CA PARIS (5e ch. sect. B), 7 février 2008
CERCLAB - DOCUMENT N° 2684
CA PARIS (5e ch. sect. B), 7 février 2008 : RG n° 06/10102
Extraits : 1/ « Considérant, dans ce contexte, que le débat sur la validité des clauses de variation de stock ou d'exclusivité contenues dans les articles 5-2 et 6 du contrat n'est pas déterminant de la solution du litige ; que la nullité de ces clauses serait en effet impuissante à légitimer la rupture du contrat manifestée par l'interdiction faite au préposé de RLD 2 d'effectuer la prestation contractuelle et l'arrêt du paiement des factures ; que le jugement entrepris sera en conséquence confirmé sur le principe de la résiliation du contrat aux torts de LE RAMPONNEAU »

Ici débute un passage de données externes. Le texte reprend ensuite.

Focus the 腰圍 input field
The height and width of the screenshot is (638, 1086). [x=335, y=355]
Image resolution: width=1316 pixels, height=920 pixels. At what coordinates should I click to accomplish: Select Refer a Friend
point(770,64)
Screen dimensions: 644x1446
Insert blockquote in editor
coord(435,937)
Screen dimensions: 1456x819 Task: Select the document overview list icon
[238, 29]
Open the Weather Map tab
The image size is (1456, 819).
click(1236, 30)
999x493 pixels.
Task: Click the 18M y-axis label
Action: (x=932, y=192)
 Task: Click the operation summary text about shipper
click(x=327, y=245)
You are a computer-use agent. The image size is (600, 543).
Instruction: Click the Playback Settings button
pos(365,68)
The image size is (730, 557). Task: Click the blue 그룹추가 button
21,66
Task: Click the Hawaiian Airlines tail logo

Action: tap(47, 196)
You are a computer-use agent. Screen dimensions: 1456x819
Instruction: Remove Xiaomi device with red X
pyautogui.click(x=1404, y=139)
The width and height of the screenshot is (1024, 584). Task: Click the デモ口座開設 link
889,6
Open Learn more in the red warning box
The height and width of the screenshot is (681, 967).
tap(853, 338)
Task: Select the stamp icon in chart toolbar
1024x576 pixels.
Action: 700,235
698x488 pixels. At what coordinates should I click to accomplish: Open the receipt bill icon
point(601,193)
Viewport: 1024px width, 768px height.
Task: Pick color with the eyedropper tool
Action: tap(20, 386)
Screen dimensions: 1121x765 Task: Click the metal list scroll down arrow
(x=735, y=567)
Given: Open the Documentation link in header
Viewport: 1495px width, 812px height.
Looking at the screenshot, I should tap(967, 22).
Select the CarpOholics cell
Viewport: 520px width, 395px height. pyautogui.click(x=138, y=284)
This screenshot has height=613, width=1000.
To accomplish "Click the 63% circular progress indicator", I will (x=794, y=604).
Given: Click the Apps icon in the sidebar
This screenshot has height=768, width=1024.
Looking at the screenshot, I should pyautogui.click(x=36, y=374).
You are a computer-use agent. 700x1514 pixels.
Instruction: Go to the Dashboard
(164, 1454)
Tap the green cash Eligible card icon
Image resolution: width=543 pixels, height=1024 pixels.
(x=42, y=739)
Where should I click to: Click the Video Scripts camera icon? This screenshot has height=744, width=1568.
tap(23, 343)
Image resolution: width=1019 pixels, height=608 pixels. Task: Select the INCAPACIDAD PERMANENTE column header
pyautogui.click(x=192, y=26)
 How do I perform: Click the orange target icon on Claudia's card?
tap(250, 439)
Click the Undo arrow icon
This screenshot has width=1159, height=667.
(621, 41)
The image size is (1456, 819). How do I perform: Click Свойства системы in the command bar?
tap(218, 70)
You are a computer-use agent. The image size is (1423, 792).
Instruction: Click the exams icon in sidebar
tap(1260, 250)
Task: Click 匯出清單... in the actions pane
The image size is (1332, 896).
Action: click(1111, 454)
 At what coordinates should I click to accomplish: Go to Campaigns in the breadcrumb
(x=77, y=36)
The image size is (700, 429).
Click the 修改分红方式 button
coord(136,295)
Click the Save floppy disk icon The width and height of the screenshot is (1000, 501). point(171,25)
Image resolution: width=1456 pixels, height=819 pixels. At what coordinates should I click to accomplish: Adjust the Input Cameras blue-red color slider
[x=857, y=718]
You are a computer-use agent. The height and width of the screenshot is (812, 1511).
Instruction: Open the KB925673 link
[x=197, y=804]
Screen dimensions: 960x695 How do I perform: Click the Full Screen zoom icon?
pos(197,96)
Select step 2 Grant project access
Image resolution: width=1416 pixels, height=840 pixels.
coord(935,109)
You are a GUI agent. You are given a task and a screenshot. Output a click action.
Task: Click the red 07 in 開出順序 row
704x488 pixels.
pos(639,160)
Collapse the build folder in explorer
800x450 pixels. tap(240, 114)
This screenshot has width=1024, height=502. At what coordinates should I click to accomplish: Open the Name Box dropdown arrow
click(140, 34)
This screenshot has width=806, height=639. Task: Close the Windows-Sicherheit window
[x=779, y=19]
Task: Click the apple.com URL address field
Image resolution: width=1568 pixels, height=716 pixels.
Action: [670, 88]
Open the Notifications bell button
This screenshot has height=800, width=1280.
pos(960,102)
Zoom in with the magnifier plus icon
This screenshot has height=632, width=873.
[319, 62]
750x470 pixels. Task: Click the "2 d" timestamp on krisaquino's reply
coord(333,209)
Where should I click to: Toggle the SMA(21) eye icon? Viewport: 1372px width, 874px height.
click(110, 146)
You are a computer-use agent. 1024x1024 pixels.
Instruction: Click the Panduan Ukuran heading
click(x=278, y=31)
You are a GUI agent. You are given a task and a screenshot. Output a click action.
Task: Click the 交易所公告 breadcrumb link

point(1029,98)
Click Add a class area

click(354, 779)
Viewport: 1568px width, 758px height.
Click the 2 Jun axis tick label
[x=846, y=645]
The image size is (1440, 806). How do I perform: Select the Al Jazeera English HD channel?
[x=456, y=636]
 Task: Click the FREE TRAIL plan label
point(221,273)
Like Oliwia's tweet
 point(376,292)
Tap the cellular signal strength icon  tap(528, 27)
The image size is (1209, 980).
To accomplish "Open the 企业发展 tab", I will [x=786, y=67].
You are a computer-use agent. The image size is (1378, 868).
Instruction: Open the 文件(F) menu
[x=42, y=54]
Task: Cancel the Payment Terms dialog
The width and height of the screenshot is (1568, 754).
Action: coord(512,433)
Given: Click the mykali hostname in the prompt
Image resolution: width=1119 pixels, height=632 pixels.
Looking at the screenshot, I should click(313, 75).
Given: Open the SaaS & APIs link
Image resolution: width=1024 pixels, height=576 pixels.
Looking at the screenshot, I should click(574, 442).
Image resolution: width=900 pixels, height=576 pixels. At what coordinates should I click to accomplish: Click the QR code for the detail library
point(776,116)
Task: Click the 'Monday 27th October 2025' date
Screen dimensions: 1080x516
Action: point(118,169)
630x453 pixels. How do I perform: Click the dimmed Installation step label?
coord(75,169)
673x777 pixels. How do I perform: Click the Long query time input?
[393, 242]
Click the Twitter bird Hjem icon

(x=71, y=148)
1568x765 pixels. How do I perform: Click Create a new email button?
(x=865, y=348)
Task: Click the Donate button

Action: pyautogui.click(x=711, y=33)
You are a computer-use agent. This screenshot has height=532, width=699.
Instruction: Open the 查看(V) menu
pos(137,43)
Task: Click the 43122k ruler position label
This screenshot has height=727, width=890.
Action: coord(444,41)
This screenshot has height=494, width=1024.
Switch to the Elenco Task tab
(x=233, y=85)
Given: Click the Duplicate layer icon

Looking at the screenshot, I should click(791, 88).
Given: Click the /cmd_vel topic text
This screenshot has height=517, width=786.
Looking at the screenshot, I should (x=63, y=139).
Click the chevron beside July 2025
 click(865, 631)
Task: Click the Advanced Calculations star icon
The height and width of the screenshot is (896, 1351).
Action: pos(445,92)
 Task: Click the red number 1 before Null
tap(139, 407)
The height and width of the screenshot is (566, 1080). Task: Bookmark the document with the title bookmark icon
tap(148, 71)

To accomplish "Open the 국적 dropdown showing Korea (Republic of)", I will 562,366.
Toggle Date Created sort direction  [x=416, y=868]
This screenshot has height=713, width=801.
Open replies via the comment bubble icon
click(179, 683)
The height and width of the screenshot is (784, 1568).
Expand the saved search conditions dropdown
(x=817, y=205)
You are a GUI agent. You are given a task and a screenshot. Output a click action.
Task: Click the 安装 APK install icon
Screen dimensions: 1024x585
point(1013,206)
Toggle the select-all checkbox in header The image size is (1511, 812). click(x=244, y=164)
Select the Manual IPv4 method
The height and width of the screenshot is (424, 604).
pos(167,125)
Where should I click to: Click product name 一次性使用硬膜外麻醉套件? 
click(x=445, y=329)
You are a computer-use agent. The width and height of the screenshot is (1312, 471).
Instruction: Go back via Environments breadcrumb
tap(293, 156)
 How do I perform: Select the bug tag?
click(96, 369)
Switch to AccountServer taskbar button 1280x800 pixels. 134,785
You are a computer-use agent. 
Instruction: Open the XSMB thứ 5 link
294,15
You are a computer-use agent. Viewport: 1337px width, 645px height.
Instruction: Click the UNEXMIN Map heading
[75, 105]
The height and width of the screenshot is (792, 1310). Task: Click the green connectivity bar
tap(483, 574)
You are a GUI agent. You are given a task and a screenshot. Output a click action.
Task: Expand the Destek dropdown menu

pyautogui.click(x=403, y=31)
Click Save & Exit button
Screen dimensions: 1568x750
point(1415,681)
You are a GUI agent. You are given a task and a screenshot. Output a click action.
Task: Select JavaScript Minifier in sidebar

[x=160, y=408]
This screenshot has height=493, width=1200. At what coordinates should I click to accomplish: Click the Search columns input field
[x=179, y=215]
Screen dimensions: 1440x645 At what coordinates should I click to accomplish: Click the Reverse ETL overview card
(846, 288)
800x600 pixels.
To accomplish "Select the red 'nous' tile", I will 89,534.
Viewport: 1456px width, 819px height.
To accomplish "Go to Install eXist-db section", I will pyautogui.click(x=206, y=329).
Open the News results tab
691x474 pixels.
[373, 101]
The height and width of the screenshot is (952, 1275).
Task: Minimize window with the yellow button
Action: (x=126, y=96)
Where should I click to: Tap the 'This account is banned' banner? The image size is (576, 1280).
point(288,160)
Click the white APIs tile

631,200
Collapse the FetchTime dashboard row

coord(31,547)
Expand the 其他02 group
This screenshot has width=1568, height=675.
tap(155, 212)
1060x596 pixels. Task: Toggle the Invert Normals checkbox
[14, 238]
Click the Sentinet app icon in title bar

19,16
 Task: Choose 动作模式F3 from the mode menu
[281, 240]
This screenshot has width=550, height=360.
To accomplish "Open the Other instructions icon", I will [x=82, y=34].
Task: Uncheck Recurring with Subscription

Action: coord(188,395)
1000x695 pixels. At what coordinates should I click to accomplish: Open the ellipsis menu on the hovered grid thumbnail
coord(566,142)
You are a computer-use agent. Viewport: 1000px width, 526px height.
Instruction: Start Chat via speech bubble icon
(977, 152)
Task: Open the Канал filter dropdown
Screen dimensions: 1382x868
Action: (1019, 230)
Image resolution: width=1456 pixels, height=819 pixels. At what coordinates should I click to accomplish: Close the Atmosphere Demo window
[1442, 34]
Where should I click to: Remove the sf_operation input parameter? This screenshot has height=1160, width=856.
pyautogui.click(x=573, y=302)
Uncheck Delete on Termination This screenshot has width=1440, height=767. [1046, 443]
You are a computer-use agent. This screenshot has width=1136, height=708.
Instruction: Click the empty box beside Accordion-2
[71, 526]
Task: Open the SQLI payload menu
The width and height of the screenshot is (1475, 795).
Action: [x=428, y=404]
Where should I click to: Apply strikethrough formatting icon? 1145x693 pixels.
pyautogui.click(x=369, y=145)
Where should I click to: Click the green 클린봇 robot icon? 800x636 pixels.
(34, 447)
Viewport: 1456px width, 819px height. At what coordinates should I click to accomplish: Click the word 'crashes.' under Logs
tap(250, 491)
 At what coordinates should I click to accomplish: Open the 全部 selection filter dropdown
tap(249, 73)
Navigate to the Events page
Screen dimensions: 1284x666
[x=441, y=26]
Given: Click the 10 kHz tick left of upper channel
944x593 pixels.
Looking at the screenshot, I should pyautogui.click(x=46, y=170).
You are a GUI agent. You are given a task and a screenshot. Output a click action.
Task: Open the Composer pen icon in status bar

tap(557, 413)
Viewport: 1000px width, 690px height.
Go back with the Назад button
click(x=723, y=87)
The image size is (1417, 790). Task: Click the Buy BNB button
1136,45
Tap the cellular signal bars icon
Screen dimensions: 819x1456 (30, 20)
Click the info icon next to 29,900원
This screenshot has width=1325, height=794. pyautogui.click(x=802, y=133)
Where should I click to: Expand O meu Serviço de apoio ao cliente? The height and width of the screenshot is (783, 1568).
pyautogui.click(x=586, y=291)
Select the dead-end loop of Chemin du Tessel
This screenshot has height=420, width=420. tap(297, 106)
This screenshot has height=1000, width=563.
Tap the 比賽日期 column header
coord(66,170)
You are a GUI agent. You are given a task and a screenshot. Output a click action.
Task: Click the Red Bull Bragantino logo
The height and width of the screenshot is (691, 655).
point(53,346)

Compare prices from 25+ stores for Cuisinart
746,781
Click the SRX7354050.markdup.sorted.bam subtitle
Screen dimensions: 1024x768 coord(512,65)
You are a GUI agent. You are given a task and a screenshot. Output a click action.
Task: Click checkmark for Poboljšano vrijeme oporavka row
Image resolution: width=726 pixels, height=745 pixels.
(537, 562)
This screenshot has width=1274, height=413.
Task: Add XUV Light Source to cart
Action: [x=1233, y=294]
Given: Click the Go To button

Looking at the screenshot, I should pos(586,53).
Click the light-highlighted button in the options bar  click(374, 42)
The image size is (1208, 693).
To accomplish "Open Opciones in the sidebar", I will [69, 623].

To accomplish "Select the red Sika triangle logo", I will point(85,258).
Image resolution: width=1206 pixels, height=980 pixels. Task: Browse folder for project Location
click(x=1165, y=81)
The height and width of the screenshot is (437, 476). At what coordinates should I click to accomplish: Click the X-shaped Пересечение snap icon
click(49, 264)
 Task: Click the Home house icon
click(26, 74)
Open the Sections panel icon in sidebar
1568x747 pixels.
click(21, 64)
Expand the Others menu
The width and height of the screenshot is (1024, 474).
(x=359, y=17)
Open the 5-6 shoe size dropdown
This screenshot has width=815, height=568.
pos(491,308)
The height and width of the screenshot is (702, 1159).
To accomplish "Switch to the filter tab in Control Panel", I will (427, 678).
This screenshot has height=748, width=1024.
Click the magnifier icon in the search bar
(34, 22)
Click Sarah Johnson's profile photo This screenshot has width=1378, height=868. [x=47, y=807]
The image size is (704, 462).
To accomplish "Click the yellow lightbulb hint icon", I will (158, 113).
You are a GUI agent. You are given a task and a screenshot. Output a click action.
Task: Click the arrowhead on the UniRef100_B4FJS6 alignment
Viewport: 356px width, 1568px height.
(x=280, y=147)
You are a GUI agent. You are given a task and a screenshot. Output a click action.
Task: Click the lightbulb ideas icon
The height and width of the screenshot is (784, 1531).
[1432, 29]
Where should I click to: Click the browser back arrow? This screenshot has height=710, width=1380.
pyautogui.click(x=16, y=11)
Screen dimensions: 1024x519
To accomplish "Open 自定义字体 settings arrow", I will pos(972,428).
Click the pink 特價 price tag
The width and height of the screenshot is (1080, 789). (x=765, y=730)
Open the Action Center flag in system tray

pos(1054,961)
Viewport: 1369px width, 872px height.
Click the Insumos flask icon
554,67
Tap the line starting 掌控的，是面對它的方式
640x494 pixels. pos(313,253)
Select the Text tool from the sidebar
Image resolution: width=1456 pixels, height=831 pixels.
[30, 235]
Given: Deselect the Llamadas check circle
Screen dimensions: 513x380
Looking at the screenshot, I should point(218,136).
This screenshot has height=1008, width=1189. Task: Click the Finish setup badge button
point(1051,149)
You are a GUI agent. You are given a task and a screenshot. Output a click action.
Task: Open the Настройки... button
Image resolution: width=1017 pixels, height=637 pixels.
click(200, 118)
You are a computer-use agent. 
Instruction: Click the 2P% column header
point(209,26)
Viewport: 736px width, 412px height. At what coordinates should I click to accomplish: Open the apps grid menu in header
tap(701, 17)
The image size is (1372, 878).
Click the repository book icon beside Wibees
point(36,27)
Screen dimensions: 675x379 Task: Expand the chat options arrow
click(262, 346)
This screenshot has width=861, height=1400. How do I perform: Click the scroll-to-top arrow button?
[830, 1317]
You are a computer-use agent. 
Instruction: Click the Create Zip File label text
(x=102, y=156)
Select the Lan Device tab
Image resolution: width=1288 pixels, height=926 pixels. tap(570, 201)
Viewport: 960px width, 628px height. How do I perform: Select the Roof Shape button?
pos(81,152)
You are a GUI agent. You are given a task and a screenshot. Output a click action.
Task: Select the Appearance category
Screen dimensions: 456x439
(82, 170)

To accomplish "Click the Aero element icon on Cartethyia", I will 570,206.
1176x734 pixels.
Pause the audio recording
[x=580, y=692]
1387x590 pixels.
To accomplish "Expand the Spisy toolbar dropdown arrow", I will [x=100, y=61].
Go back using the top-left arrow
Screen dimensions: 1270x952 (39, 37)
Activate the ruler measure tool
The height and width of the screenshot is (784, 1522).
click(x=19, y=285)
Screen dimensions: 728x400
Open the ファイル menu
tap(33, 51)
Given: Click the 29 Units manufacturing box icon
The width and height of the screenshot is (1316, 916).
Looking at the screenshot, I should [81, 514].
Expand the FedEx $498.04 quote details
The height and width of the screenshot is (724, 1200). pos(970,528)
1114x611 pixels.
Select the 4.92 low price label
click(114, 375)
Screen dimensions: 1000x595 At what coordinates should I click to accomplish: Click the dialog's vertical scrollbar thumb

2/ « Considérant que LE RAMPONNEAU, en professionnel de la restauration rompu à la négociation de contrats pour les besoins de l'exploitation de son commerce, ne peut être admis à se prévaloir de la notion de clause abusive prévue par la législation relative à la protection des consommateurs non-professionnels pour soutenir que cette disposition du contrat serait illicite ».
RÉPUBLIQUE FRANÇAISE
AU NOM DU PEUPLE FRANÇAIS
COUR D’APPEL DE PARIS
CINQUIÈME CHAMBRE SECTION B
ARRÊT DU 7 FÉVRIER 2008
ÉLÉMENTS D’IDENTIFICATION DE LA DÉCISION (N.B. : mention ne figurant pas sur l’original)
R.G. n° 06/10102. Décision déférée à la Cour : Jugement du 24 mai 2006 - Tribunal de Commerce de PARIS - R.G. n° 05/072002.
APPELANTE :
SARL LE RAMPONNEAU exploitant sous le nom commercial « PAVILLON N. »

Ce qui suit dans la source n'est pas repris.